Task goal
The answer should be the lines from the one with "Cinture (502, 82)" through the final line of the entries, restated word for word.

Collection entries
Start of Block

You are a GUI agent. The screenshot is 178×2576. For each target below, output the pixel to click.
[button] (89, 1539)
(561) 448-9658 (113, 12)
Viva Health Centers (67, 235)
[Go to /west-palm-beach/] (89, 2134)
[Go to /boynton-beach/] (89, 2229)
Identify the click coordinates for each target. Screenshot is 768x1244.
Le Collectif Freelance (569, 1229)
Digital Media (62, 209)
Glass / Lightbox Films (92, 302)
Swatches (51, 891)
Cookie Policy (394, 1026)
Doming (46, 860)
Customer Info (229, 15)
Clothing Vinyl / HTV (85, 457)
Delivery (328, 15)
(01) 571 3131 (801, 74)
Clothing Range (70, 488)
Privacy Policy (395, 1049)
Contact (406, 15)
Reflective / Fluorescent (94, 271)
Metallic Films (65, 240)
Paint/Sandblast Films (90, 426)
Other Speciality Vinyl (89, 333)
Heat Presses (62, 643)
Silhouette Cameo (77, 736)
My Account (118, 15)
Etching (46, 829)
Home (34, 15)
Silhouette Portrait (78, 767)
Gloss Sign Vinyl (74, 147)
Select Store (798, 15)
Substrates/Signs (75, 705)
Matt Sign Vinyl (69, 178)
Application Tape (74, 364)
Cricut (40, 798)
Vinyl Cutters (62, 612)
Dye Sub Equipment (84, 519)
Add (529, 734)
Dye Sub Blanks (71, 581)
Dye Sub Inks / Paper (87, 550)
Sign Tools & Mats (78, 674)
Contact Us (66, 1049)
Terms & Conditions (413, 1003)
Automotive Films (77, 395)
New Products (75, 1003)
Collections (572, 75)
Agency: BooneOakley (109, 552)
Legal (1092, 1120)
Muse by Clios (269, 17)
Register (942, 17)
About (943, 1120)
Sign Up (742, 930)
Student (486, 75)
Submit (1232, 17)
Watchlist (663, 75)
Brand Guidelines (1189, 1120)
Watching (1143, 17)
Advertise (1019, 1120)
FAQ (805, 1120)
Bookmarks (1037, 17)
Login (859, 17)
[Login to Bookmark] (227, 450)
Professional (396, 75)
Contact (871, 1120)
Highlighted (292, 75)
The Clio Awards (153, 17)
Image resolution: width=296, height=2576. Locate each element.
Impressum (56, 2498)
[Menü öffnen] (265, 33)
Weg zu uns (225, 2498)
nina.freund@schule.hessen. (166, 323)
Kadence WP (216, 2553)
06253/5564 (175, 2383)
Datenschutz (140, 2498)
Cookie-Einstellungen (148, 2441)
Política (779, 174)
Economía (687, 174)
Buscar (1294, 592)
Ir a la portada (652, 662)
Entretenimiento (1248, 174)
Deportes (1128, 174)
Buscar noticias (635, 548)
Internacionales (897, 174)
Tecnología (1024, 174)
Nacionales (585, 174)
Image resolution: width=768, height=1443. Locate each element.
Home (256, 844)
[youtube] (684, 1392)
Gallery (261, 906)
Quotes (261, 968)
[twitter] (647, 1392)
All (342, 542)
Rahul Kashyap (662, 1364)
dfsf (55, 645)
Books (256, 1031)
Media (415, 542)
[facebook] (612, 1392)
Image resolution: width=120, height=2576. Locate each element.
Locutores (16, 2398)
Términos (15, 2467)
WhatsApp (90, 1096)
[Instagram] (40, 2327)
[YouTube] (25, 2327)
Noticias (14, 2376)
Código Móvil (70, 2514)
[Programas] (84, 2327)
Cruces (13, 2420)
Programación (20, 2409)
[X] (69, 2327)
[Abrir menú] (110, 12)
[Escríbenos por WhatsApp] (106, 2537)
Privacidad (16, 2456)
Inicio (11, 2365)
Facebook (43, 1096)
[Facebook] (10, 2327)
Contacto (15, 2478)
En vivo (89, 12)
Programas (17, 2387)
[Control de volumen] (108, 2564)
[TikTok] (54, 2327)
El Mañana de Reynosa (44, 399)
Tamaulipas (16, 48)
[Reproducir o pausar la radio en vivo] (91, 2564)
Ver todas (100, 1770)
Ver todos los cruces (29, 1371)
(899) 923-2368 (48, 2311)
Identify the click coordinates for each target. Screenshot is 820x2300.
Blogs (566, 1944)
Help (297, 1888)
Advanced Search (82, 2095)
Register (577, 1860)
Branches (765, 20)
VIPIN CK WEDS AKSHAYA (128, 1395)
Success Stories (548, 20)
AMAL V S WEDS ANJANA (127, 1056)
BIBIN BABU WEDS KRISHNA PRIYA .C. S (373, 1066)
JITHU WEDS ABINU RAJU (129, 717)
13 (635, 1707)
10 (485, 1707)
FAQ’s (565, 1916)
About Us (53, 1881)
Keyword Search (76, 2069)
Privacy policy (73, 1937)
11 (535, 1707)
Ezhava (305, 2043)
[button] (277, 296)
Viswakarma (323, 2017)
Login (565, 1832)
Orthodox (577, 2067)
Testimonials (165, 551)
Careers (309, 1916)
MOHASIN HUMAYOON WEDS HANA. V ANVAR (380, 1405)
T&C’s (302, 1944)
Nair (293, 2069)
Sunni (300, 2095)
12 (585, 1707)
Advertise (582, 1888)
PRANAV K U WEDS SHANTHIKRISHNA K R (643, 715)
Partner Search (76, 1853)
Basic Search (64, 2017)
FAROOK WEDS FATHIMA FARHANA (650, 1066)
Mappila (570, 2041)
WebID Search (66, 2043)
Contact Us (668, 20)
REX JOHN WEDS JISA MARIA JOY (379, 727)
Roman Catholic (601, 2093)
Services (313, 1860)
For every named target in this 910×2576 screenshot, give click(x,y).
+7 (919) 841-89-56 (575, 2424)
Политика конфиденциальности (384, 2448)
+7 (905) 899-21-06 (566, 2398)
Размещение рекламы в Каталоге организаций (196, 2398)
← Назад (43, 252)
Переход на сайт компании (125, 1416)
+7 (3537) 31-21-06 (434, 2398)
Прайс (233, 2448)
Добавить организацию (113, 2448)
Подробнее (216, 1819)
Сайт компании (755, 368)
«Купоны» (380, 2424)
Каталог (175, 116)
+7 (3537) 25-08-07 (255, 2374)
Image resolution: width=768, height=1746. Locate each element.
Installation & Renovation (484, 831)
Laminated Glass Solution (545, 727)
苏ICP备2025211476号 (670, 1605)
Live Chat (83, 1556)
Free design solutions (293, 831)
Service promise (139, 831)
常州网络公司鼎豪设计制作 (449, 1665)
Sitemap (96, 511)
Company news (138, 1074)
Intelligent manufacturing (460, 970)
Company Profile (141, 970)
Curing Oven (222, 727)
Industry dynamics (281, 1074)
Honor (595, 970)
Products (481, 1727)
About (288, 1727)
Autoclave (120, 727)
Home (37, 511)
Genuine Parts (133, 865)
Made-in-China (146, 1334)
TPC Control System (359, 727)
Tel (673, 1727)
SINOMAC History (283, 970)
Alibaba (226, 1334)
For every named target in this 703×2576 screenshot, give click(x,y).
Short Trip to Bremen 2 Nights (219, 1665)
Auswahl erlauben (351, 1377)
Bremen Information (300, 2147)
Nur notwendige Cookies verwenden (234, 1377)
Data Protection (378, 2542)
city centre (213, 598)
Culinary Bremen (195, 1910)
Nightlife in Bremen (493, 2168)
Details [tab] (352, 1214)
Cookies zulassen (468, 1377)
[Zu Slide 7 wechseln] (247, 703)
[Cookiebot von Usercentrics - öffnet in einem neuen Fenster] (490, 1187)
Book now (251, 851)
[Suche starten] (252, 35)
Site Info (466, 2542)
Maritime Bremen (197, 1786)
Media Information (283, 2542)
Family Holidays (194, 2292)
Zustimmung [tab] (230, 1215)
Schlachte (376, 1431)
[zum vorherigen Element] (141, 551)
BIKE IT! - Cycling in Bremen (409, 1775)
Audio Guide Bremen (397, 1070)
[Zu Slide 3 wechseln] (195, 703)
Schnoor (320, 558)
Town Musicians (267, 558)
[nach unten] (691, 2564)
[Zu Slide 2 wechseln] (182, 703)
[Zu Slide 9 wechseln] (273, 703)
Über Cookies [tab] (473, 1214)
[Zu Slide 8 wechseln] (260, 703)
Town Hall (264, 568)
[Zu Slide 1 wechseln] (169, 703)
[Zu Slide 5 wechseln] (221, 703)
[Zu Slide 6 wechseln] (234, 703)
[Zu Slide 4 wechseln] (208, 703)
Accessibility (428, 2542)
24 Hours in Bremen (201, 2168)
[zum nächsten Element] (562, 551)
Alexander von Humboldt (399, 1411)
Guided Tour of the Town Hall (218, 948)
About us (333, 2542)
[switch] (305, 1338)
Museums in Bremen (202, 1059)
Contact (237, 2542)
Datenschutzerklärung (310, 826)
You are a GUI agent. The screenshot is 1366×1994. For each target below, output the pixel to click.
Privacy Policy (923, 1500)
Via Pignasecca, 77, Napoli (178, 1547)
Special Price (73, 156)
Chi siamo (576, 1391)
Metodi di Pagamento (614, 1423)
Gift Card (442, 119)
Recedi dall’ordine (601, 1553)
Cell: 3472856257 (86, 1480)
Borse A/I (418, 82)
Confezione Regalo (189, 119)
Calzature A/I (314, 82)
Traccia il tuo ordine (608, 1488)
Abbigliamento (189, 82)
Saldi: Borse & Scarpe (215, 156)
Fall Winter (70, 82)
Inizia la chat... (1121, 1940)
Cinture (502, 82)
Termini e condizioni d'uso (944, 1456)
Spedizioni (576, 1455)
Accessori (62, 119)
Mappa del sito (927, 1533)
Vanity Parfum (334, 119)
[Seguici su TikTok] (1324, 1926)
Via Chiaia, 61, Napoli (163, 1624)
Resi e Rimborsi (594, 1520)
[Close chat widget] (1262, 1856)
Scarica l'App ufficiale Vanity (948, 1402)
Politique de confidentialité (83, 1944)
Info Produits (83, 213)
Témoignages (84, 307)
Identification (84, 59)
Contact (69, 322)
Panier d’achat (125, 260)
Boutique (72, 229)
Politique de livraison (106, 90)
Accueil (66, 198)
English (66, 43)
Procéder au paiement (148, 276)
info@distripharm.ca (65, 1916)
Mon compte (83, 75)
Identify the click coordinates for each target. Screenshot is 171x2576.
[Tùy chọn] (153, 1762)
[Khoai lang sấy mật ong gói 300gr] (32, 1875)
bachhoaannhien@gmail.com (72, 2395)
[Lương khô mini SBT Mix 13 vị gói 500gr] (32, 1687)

End of Block

Result of this exercise
Cinture (502, 82)
Termini e condizioni d'uso (944, 1456)
Spedizioni (576, 1455)
Accessori (62, 119)
Mappa del sito (927, 1533)
Vanity Parfum (334, 119)
[Seguici su TikTok] (1324, 1926)
Via Chiaia, 61, Napoli (163, 1624)
Resi e Rimborsi (594, 1520)
[Close chat widget] (1262, 1856)
Scarica l'App ufficiale Vanity (948, 1402)
Politique de confidentialité (83, 1944)
Info Produits (83, 213)
Témoignages (84, 307)
Identification (84, 59)
Contact (69, 322)
Panier d’achat (125, 260)
Boutique (72, 229)
Politique de livraison (106, 90)
Accueil (66, 198)
English (66, 43)
Procéder au paiement (148, 276)
info@distripharm.ca (65, 1916)
Mon compte (83, 75)
Identify the click coordinates for each target. Screenshot is 171x2576.
[Tùy chọn] (153, 1762)
[Khoai lang sấy mật ong gói 300gr] (32, 1875)
bachhoaannhien@gmail.com (72, 2395)
[Lương khô mini SBT Mix 13 vị gói 500gr] (32, 1687)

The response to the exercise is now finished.